I know about keeping dietary K below 1%. And that a corn syrup Drench can stop or reduce the severity of an episode if caught early.

Horse will be used in therapeutic program and also with some regular beginners. Very light duty.

I just have no idea what the odds are that this specific horse will continue to be asymptomatic with diet managed. Can anybody help me out?

I’ve known a couple and the one thing I do remember the most is that the episodes could happen any time, without warning. There’s no guarantee that a horse will remain episode-free, even if it has never had one before. Personally, I would not touch one with a 20-foot pole for a lesson or therapy program…if a kid gets hurt due to an episode and you knew beforehand that the horse is positive…that’s a massive lawsuit waiting to happen.

[QUOTE=HenryisBlaisin’;7956557]
I’ve known a couple and the one thing I do remember the most is that the episodes could happen any time, without warning. There’s no guarantee that a horse will remain episode-free, even if it has never had one before. Personally, I would not touch one with a 20-foot pole for a lesson or therapy program…if a kid gets hurt due to an episode and you knew beforehand that the horse is positive…that’s a massive lawsuit waiting to happen.[/QUOTE]

Thanks Henry - that was my first thought exactly!

I think that therapy horses have to be vet checked and cleared annually as a part of the insurance (or pro therapy regs?) I don’t think an insurance company would allow that horse in a therapy program. I’m drawing on a situation involving a very healthy seeming and perfect temperment haflinger who was working for several years at a therapy farm and then came up with a heart murmur during the annual vet check and had to be retired and out of the program right away even though she’s never shown any problems.

You have no way of knowing when and if this horse will have an episode. They can be asymptomatic and manageable for 20 years, have a massive attack and keel over dead at 21.
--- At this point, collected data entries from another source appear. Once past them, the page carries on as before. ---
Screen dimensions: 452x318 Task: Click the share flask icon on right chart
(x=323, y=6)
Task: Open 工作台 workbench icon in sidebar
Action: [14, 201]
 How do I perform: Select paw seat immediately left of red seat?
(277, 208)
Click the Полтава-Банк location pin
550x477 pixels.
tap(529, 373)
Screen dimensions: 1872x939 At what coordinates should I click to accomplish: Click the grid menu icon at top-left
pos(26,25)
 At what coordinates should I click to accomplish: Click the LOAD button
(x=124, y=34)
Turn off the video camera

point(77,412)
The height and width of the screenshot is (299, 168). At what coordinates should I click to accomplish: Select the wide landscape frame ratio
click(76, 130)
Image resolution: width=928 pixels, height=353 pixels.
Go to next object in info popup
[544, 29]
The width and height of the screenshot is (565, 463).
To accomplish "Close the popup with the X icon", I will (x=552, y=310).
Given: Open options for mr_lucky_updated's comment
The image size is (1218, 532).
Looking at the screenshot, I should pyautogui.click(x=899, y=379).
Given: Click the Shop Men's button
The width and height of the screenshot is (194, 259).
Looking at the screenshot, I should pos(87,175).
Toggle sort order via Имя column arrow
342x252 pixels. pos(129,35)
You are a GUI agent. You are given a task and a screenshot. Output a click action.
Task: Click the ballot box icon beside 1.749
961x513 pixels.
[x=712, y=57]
I bought a N/N mare once whose sire was N/H. Stallion owner bragged that he hadn’t had an episode in 15 years and she didn’t even watch his diet all that well. You can guess what happened the next month. A friend’s N/H 3yo had never had an attack. He died the day before they were leaving for the World Show where he’d qualified in western pleasure. Another friend went out to feed and found her 6yo N/H mare dead in her stall. I house and barn sat for a lady with a 12yo N/H mare that “never had any problems”. Of course she has a massive attack the first day I was there!

There are N/H horses who don’t ever have an issue, but I sure as heck wouldn’t risk it.

Run away. There are too many nice horses out there to get involved with this one, especially if it’s intended to be a lesson horse! I get so irritated when people say “he’s n/h but he’s asymptotic” yeah right, that’s just a horse who is hasn’t had an episode YET. I’m honestly disgusted that in 2015 with all that we know about genetics and this disease that is is still this common. It’s shameful that AQHA hasn’t done more to eradicate it.

There is absolutely NO WAY I would have a lesson horse that is N/H. That is a lawsuit just waiting to happen!

There are most definitely things you can do to help manage a horse that is N/H, but I wouldn’t even want to give someone that advice if their intention is to use the horse for lessons.

No way for a lesson horse and even more so for a therapy horse.

While I wouldn’t take the risk of a n/h horse as a therapy horse, I feel that if a n/h horse dies people may blame the disease for the death without a necropsy. It may not always be the case. In some it probably is but others probably not.

We would not purchase a N/H horse. There is always the danger of them having an episode while being ridden and that is a risk we would never take.

[QUOTE=roseymare;7957044]
While I wouldn’t take the risk of a n/h horse as a therapy horse, I feel that if a n/h horse dies people may blame the disease for the death without a necropsy. It may not always be the case. In some it probably is but others probably not.[/QUOTE]

If I had started listing the N/H horses I knew who died were a necropsy wasn’t done and HYPP blamed, the list would have been about 8x longer. Now, whether the copy of the necropsy report that went to the insurance company said the same thing as the verbal report to the owner, that’s another story.

HYPP attacks can and do cause sudden death.

The potential liability is just astronomical if a lesson kid gets hurt and you knew the horse had a latent defect that could cause an attack like this. Don’t do it, from a lawyer point of view. this is one of the few times I feel comfortable giving legal advice on the Internet – this is a super bad idea for a lesson program.